自分の住む自治体以外の自治体に納税をする「ふるさと納税」
本来は、出身地の自治体を応援するという趣旨のものでしたが、最近は、どんな特産品がもらえるかという視点でふるさと納税をする人も多いでしょう。
かくいう私もその一人であり、特産品目当てで寄付をしたのに、丁寧なお礼状とふるさと納税の使いみちを記した報告書を頂くとなんだか申し訳のない気もするのですが、少なくともそのふるさと納税によりその自治体の何らかのお役に立ったということでもあるので、ありがたくふるさと納税を活用させていただいております。

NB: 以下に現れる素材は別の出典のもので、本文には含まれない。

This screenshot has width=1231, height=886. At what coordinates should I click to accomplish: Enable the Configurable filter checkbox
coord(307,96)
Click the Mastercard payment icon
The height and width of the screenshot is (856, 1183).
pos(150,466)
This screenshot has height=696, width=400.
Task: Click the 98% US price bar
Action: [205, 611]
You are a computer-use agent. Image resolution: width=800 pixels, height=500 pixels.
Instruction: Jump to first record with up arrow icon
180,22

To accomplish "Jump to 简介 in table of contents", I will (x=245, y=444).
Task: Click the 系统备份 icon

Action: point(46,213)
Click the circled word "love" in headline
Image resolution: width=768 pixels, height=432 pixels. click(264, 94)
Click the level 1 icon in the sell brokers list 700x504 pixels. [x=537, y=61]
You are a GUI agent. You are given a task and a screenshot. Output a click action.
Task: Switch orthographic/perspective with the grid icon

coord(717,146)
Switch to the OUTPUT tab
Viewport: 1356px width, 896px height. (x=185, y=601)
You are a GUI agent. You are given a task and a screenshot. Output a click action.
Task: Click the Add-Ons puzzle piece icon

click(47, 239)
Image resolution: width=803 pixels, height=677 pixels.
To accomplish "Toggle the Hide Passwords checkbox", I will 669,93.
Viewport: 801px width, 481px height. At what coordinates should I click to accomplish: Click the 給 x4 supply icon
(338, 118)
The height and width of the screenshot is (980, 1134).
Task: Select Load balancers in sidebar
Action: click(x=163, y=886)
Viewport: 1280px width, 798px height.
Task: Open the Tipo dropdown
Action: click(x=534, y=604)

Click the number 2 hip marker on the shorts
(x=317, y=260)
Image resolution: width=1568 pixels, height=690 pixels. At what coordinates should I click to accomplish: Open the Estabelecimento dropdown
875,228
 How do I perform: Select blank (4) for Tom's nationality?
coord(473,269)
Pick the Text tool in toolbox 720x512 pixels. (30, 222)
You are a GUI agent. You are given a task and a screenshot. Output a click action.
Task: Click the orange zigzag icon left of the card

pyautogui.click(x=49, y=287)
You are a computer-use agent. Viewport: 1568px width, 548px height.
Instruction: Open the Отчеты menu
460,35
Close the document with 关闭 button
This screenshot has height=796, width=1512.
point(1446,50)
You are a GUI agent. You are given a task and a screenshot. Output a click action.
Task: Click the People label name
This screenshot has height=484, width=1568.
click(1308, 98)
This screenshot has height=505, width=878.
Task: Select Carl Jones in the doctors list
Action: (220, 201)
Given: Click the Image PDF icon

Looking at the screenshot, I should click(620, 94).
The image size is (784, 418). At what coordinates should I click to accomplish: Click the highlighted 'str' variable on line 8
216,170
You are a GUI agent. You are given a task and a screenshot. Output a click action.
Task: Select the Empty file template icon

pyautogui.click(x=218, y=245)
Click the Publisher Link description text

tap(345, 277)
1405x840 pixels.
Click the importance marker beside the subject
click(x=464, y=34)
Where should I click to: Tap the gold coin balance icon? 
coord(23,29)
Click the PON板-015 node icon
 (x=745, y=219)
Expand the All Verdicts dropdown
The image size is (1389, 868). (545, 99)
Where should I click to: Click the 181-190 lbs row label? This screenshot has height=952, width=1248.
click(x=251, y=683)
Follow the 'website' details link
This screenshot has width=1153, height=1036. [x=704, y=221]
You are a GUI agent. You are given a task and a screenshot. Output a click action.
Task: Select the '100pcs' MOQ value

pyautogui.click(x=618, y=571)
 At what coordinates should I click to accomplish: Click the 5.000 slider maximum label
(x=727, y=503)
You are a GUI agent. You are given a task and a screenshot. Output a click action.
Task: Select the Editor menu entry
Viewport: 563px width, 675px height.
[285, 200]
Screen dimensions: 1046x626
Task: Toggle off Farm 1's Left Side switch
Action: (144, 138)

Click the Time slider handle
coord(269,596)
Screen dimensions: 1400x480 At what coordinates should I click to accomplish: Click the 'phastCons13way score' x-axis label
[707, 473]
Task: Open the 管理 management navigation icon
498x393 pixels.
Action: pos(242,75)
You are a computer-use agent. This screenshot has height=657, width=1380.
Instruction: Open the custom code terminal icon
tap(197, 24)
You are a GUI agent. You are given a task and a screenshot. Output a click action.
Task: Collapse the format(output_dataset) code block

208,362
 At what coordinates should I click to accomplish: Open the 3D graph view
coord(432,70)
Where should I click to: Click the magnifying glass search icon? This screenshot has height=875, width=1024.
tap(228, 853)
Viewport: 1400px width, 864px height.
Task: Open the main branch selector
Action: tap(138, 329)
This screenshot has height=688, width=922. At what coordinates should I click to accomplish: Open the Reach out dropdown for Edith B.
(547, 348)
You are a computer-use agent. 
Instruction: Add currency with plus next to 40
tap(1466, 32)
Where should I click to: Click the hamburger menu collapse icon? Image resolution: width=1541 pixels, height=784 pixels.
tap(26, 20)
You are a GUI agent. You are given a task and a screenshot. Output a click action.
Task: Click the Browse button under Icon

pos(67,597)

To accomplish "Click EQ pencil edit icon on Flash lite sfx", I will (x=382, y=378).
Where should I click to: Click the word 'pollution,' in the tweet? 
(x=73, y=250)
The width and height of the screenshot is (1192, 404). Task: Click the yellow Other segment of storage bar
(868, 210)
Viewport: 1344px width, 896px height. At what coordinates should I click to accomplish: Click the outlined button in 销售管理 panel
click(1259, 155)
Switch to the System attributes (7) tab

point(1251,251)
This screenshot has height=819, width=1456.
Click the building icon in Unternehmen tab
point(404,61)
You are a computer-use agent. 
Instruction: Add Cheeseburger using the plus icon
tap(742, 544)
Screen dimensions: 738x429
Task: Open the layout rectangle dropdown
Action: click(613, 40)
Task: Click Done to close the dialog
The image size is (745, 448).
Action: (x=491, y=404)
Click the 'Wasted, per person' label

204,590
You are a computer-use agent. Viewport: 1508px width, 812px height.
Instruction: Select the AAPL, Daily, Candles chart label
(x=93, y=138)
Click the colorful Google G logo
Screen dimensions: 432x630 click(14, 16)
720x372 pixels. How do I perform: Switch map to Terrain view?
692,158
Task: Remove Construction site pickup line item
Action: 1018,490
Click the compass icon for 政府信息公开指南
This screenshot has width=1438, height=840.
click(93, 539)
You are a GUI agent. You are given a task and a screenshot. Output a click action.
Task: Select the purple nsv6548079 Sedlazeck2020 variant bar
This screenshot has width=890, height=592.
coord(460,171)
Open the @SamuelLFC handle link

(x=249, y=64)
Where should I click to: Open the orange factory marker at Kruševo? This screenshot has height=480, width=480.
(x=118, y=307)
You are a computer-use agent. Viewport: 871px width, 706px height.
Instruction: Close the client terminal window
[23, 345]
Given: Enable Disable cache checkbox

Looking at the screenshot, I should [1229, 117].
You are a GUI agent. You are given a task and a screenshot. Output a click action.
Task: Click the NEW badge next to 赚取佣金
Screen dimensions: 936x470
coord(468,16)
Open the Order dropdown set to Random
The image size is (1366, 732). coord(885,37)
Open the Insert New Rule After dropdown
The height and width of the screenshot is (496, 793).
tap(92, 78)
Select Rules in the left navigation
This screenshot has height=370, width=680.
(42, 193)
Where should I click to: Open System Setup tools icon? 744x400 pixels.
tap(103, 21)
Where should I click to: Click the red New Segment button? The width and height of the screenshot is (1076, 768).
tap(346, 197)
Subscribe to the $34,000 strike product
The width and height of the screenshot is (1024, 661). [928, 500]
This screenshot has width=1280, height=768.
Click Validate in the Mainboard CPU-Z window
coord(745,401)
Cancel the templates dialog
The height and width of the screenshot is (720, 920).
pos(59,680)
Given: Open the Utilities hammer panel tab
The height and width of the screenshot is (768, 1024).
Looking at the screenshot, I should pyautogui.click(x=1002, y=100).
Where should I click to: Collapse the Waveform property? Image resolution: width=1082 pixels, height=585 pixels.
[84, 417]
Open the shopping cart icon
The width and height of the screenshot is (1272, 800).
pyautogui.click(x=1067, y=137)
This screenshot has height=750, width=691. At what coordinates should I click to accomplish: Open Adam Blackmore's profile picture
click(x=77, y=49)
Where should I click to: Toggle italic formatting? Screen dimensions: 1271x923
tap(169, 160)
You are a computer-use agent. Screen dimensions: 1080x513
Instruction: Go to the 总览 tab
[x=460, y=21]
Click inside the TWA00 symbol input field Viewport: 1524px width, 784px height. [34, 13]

さて、このふるさと納税をした際に全額控除(2000円は除く)できる上限金額が平成27年4月以降、従来の2倍になりました。
そこで、今回は、2000円の自己負担のみで全額控除できるふるさと納税の上限金額はいくらなのかを考えてみることにします。
まず、ふるさと納税の基本的な仕組みですが、これは所得税と住民税の寄付金控除を拡充したものだといえます。
寄付金控除とは、国や自治体、一定の公益法人などに寄付をした場合、その寄付金の一定割合額を所得税や住民税の課税所得を計算する上で控除ができるものです。
ふるさと納税では、自分が住んでいる自治体以外の自治体に寄付をすると、所得に応じた一定金額まで、その寄付金のほぼ全額(自己負担2000円)が所得税と住民税から控除がされます。
つまり、ほぼ自己負担なしで、自分の住む自治体以外の自治体に寄付(納税)ができるということです。
本来は、応援をして「どうもありがとう」と言われて終わりなのですが、その寄付の御礼として特産品をいただけるようになり、今ではそのふるさと納税紹介サイトが、特産品ごとに自治体が選べるなど楽天市場のようになっています。
結果的に、ほぼ自己負担なし(自己負担2000円)で特産品がもらえるということになっているわけです。
ふるさと納税による税負担軽減額をひとまず説明します。
(1)所得税からの控除
(ふるさと納税額ー2000円)☓所得税率
*ふるさと納税額は総所得金額の40%まで
(2)住民税(基本分)からの控除
(ふるさと納税額-2000円)☓10%
*ふるさと納税額は総所得金額の30%まで
(3)住民税(特例分)からの控除
(ふるさと納税-2000円)☓(1-10%-所得税率)
*上記金額は、住民税所得割の20%まで
(1)+(2)+(3)がふるさと納税による税負担軽減額
この算式から2000円の自己負担のみでふるさと納税ができる上限額は
(住民税所得割額☓20%)/(1-10%-所得税率)+2000円
となることがわかります。
実際の計算は、まずは所得税の課税所得を求め、そこから適用されている所得税率をみます。
なお、住民税と所得税では基礎控除等にそれぞれ5万円の差額があり、その差額を埋めるために「調整控除」(ほぼ2500円)というものがあります。
そのため、住民税所得割を計算する際には、単純に所得税の課税所得ではなく、
(所得税の課税所得+5万円)☓10%-調整控除(ほぼ2500円)として計算をしたほうがより正確になるでしょう。
*配偶者控除や扶養控除があればそれぞれ調整控除を2500円増額します
この年末近くの時期に寄付をすれば、その税負担軽減効果は翌年すぐの確定申告や住民税に反映されるでしょう。
今年度のふるさと納税の締め切り時期を12月中旬としている自治体もありますが、中には12/31までクレジットカードでOKという自治体もあります。
毎年多額の納税をしている人であれば、できるだけ早く始めたほうがお得なので、それまでにある程度今年度の所得金額を予測して、当年中にふるさと納税をしてみてはいかがでしょうか。
なお、ふるさと納税先が5団体までだと、確定申告不要で申請書を各自治体に送付するだけでよい「ワンストップ特例制度」もできたようですが、いくつも申請書を各自治体に送付するくらいなら、確定申告した方が楽な気もしますけどね。